Q20: What is the difference between hard and soft voting classifiers in the context of ensemble learners?

Answer:

  • Hard Voting: We take into account the class predictions for each classifier and then classify an input based on the maximum votes to a particular class.

  • Soft Voting: We take into account the probability predictions for each class by each classifier and then classify an input to the class with maximum probability based on the average probability (averaged over the classifier's probabilities) for that class.

Alt_text

Q21: What is boosting in the context of ensemble learners discuss two famous boosting methods

Answer:

Boosting refers to any Ensemble method that can combine several weak learners into a strong learner. The general idea of most boosting methods is to train predictors sequentially, each trying to correct its predecessor.

There are many boosting methods available, but by far the most popular are:

  • Adaptive Boosting: One way for a new predictor to correct its predecessor is to pay a bit more attention to the training instances that the predecessor under-fitted. This results in new predictors focusing more and more on the hard cases.
  • Gradient Boosting: Another very popular Boosting algorithm is Gradient Boosting. Just like AdaBoost, Gradient Boosting works by sequentially adding predictors to an ensemble, each one correcting its predecessor. However, instead of tweaking the instance weights at every iteration as AdaBoost does, this method tries to fit the new predictor to the residual errors made by the previous predictor.

1661788022018

Q22: How can you evaluate the performance of a dimensionality reduction algorithm on your dataset?

Answer:

Intuitively, a dimensionality reduction algorithm performs well if it eliminates a lot of dimensions from the dataset without losing too much information. One way to measure this is to apply the reverse transformation and measure the reconstruction error.
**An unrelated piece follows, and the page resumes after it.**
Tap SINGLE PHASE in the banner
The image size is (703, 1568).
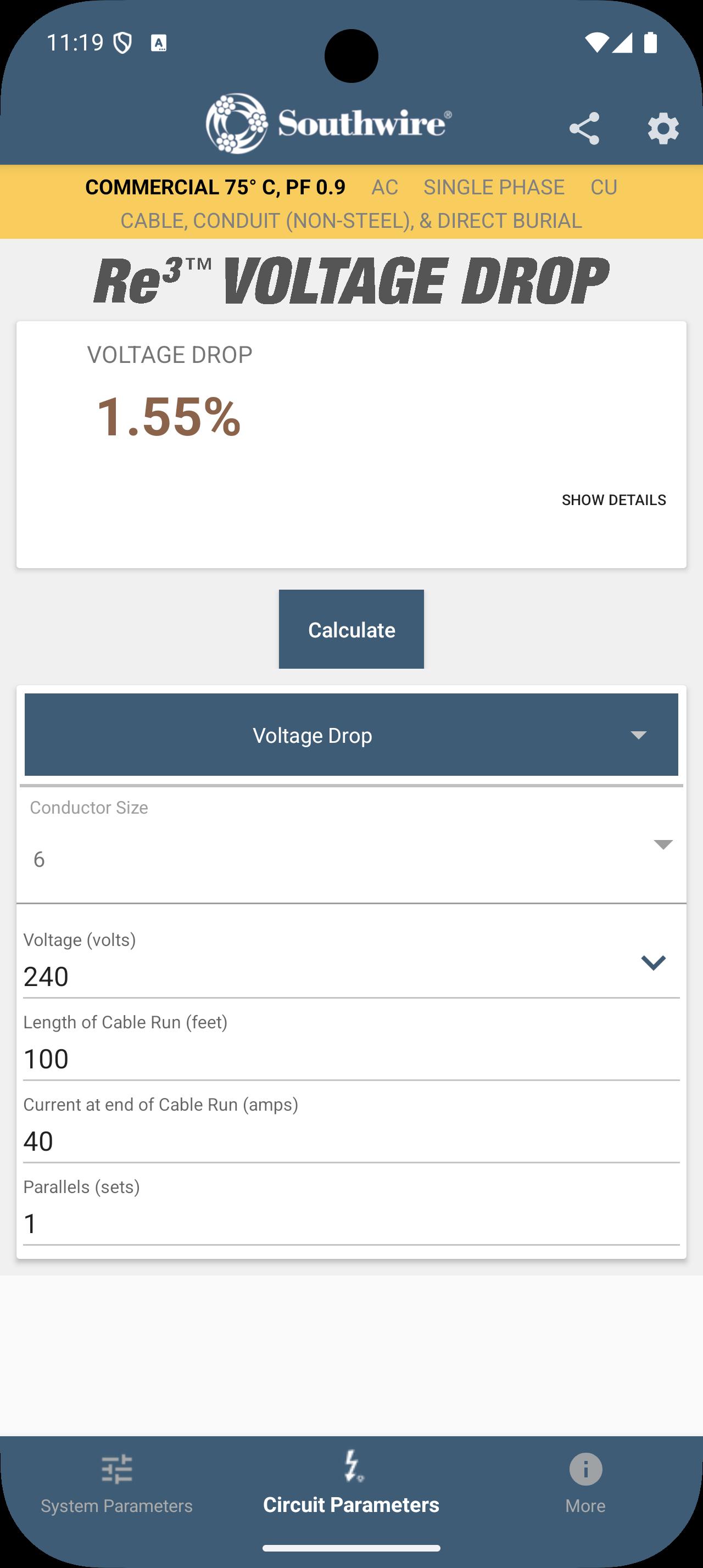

However, not all dimensionality reduction algorithms provide a reverse transformation.

Alternatively, if you are using dimensionality reduction as a preprocessing step before another Machine Learning algorithm (e.g., a Random Forest classifier), then you can simply measure the performance of that second algorithm; if dimensionality reduction did not lose too much information, then the algorithm should perform just as well as when using the original dataset.

Q23: Define the curse of dimensionality and how to solve it.

Answer: Curse of dimensionality represents the situation when the amount of data is too few to be represented in a high-dimensional space, as it will be highly scattered in that high-dimensional space and it becomes more probable that we overfit this data. If we increase the number of features, we are implicitly increasing model complexity and if we increase model complexity we need more data.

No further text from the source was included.